■ **What is expected**: Give all of the data again exactly as written, omitting every image.

■ **Listed records**:

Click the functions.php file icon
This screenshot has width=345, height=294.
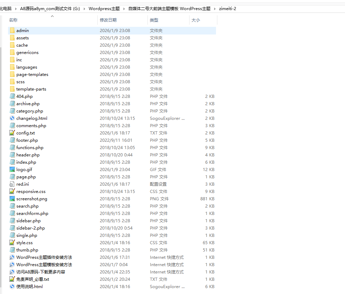(x=12, y=148)
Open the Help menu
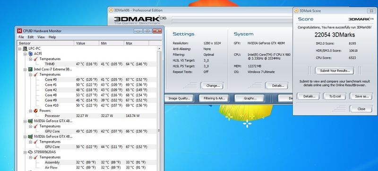Viewport: 378px width, 171px height. [x=52, y=37]
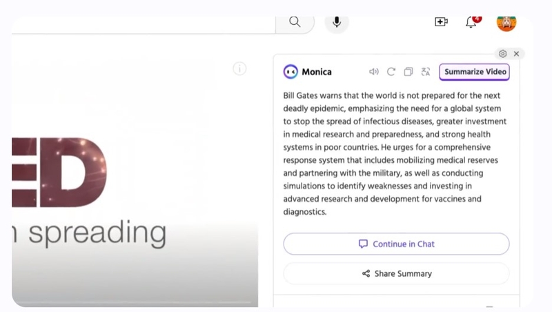Focus the YouTube search input field
This screenshot has width=552, height=312.
(x=138, y=23)
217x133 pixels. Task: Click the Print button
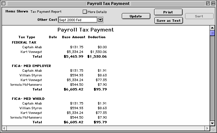(x=168, y=12)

■ **Response for this exercise**:
Click the functions.php file icon
This screenshot has width=345, height=294.
(x=12, y=148)
Open the Help menu
Viewport: 378px width, 171px height. [x=52, y=37]
Focus the YouTube search input field
This screenshot has width=552, height=312.
(x=138, y=23)
217x133 pixels. Task: Click the Print button
(x=168, y=12)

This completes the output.